Almost 8 million people in South Sudan are facing acute malnutrition or starvation
The ‘food insecurity gap’ shows that South Sudan is experiencing the most severe food insecurity crisis in the world.
Humanitarian funding to South Sudan has decreased since 2020.
Just 0.4% of humanitarian funding for food sectors to South Sudan goes directly to front-line local aid organisations.
A new ‘food insecurity gap’ metric, developed by Development Initiatives (DI) and commissioned by CAFOD, found that South Sudan is experiencing the most severe food insecurity in the world.
The food crisis is being driven by continued conflict and climate crises such as flooding and drought. Last year was the 5th year of severe food insecurity for South Sudan, impacting over half (54%) of its total population (14.3 million).

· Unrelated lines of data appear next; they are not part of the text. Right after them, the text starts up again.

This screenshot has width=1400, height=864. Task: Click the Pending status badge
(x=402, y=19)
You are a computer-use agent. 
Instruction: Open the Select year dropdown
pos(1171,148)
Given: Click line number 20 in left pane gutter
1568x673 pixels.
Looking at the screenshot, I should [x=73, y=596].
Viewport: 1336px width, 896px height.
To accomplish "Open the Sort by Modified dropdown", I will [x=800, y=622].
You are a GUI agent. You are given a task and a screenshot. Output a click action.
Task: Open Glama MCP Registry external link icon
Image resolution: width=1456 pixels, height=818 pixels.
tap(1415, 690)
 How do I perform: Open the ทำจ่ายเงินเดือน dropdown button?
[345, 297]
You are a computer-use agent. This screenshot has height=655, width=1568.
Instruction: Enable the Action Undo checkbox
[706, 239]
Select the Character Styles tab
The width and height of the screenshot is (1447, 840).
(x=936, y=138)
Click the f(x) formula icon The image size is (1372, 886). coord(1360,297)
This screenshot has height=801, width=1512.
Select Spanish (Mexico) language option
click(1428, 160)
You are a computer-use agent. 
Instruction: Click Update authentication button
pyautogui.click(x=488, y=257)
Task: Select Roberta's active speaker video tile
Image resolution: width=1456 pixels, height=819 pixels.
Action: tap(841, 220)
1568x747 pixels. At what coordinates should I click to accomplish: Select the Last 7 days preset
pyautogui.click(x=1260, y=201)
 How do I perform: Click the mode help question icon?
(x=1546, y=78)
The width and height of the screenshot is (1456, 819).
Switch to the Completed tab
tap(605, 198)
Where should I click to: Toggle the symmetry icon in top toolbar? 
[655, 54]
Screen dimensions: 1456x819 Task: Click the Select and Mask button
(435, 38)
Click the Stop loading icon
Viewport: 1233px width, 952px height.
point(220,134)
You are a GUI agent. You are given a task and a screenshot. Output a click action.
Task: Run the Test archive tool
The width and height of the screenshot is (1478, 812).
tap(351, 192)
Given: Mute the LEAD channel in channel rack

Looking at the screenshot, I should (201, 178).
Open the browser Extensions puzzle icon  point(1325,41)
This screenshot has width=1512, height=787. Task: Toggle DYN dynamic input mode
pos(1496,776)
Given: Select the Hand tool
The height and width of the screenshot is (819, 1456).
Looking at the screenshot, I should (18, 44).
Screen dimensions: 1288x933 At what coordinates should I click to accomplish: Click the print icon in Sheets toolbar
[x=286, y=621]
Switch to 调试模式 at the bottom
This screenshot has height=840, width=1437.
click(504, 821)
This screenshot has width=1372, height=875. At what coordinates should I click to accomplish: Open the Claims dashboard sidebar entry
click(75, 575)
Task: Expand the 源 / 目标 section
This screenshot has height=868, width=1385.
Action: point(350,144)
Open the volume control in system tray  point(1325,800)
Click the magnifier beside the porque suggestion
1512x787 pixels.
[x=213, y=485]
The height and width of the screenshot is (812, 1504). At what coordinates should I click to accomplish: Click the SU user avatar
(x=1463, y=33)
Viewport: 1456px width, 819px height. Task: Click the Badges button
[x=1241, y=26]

Local and national actors (LNAs) are identified as key in the effective delivery of lifesaving humanitarian assistance, yet almost no food sector funding is directly targeted to LNAs in South Sudan.
The research found that just 0.4% humanitarian funding for food sectors to South Sudan goes to the front-line local aid organisations directly, despite clear evidence that local groups are more effective in tackling hunger.
The consequences have been deadly and are contributing to South Sudan having one of the worst life expectancy rates in the world (58 years).
Research also found that despite the worsening crisis, overall humanitarian funding to South Sudan has decreased since 2020.
This lack of funding is particularly acute when compared to other countries in the region. For example, since the current conflict in Ethiopia began in 2020, food sector funding has more than doubled (2020-22).
However, in the same period – despite South Sudan experiencing the most severe food insecurity in the world – food sector funding is estimated to have decreased by over a third (38%).
The UK, as well as the wider international community, has significantly reduced its funding to South Sudan. Since 2017, the amount provided to South Sudan in the “South Sudan Humanitarian Fund” by the UK has dropped from $22m to just $3m in 2022.
The UK aid budget for South Sudan was also cut by 59% in 2021, resulting in cuts to critical work across the country.
Christine Allen, the Director of CAFOD said:
“The fact that South Sudan is facing the most severe food crisis in the world, yet it is seeing its funding cut year in year is shameful.
“The people of South Sudan have experienced endless conflict, as well as floods and drought. It is tackling these injustices that our aid budget should prioritise.
“We need the UK to play its role with the wider international community, to step and show support to South Sudan through reversing aid cuts. If we don’t, the already dire situation will only get worse.”
The parts of the country experiencing the most severe hunger, such as Pibor and neigbouring regions, are also where international agencies have largely or entirely withdrawn due to conflict, and it is local organisations that stay and deliver assistance, and yet receive the least support to do so.
Gloria Mojong Morris of Titi Foundation South Sudan, who provides life saving support for women and girls in the hardest to reach areas of the country said:
“The UN and International NGOs talk a good game about the best model to responding to a crisis is to be as local as possible, but the reality couldn’t be more different.
“The local organisations, who are on the front-line responding to crises, in areas where no one else can go are too often ignored. If we are ever going to tackle entrenched humanitarian crises, we need to properly fund those on the front-line responding.”